Danıştay Kararı 13. Daire 2007/7054 E. 2007/7684 K. 23.11.2007 T.

13. Daire         2007/7054 E.  ,  2007/7684 K.
T.C.
D A N I Ş T A Y
ONÜÇÜNCÜ DAİRE
Esas No: 2007/7054
Karar No: 2007/7684

Temyiz İsteminde Bulunan : 1-…
2-…
3-…
Vekili: …
Karşı Taraf: Radyo ve Televizyon Üst Kurulu
Vekili: …

İstemin Özeti: … İdare Mahkemesi’nce verilen … tarihli, E: …, K: … sayılı kararın; devir alan yabancı şahısların kimlikleri ve yeterlikleri konusunda gerekli özen ve dikkatin gösterilmediğini, onay işlemi sırasında Kurulda yürütülen müzakerelerde müvekkillerinin karara muhalif kaldığı, tüm toplumu ilgilendiren konuda, ulusal çıkarlar doğrultusunda görevlerini yaptıklarından dava açma ehliyetlerinin bulunduğu ileri sürülerek bozulması istenilmektedir.

Savunmanın Özeti : Temyiz isteminin reddi ile usul ve yasaya uygun olan idare mahkemesi kararının onanması gerektiği savunulmaktadır.
^^^^
> **İstenen**
Okuma parçasındaki Danıştay kararında karşı taraf olarak hangi kurum yer almaktadır?

> **Gösterilen Veriler**
^^^^
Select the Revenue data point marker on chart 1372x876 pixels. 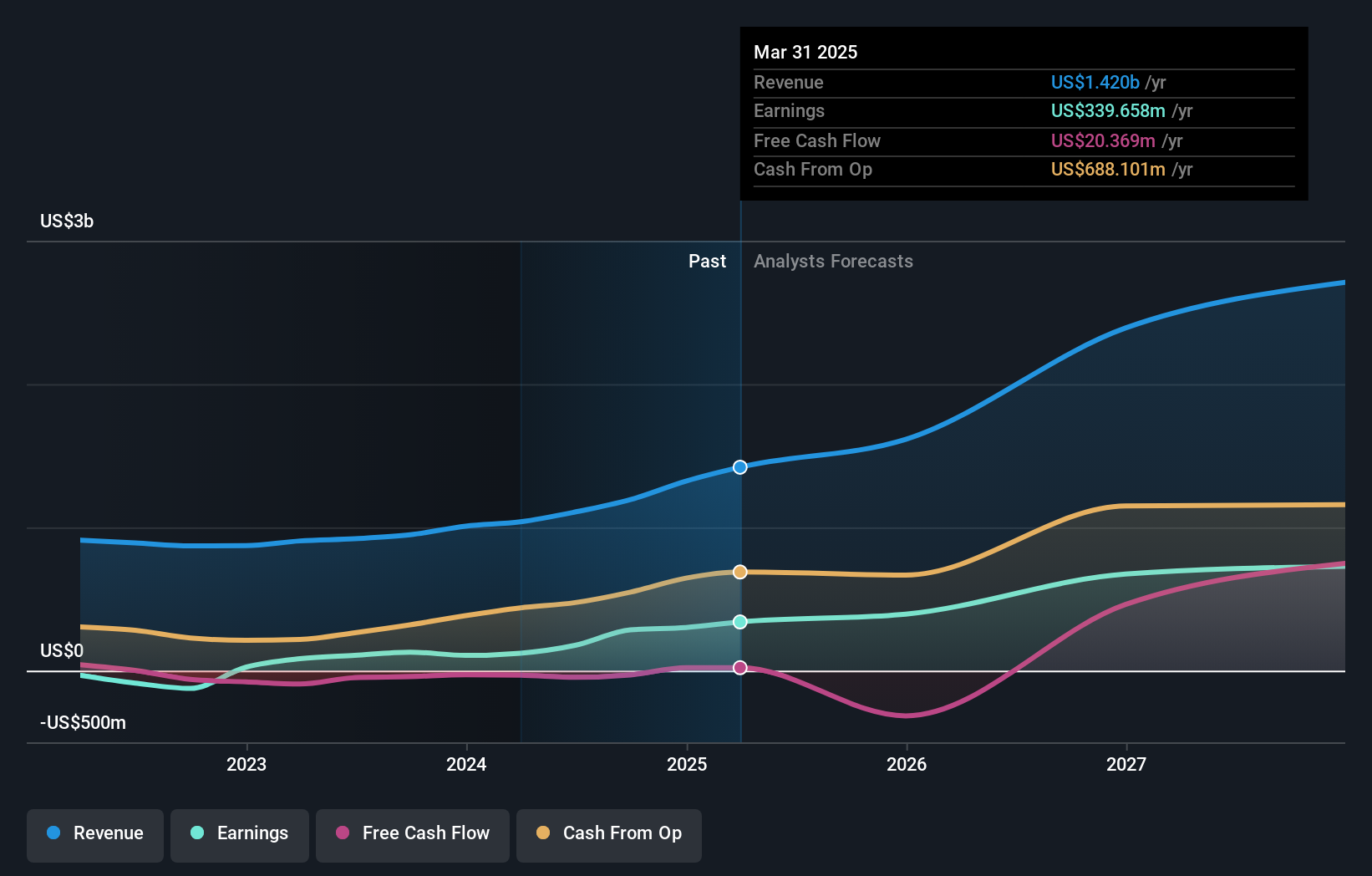(x=739, y=467)
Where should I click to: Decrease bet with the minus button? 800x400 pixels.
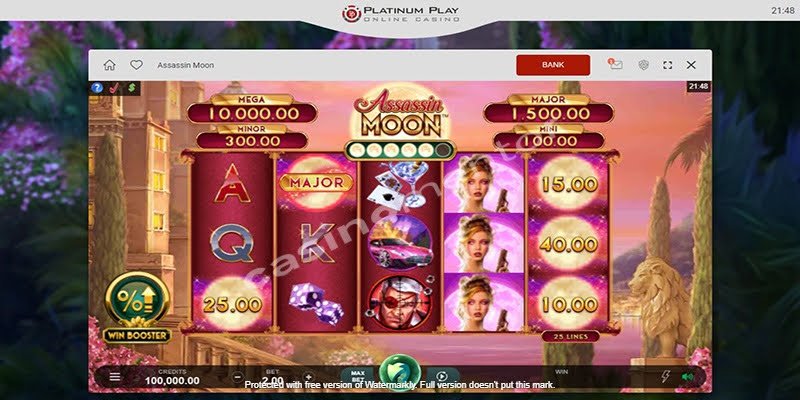238,378
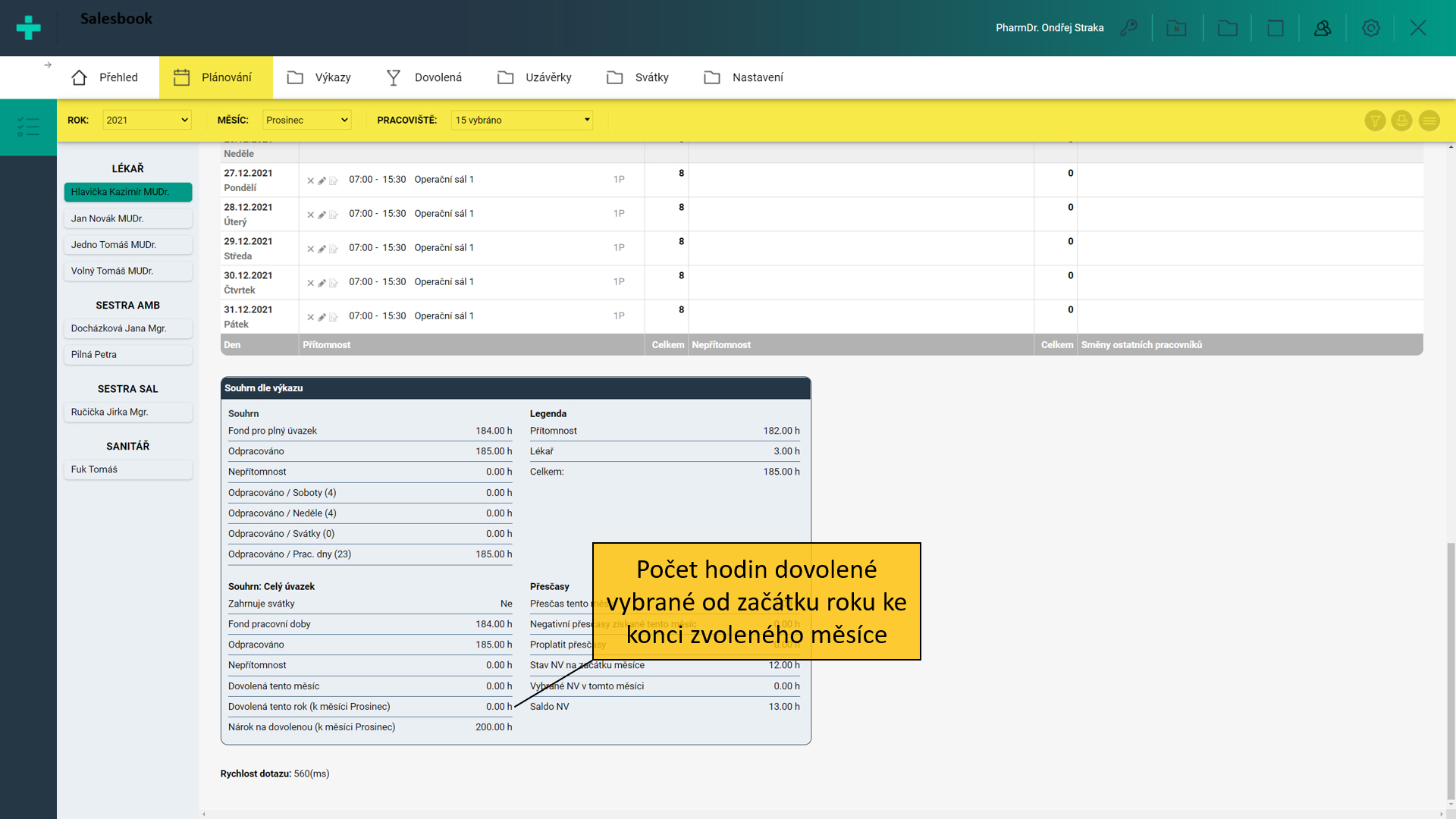The height and width of the screenshot is (819, 1456).
Task: Click the yellow filter funnel button
Action: [1375, 121]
^^^^
> **Çözümlü Alıştırma**
Radyo ve Televizyon Üst Kurulu.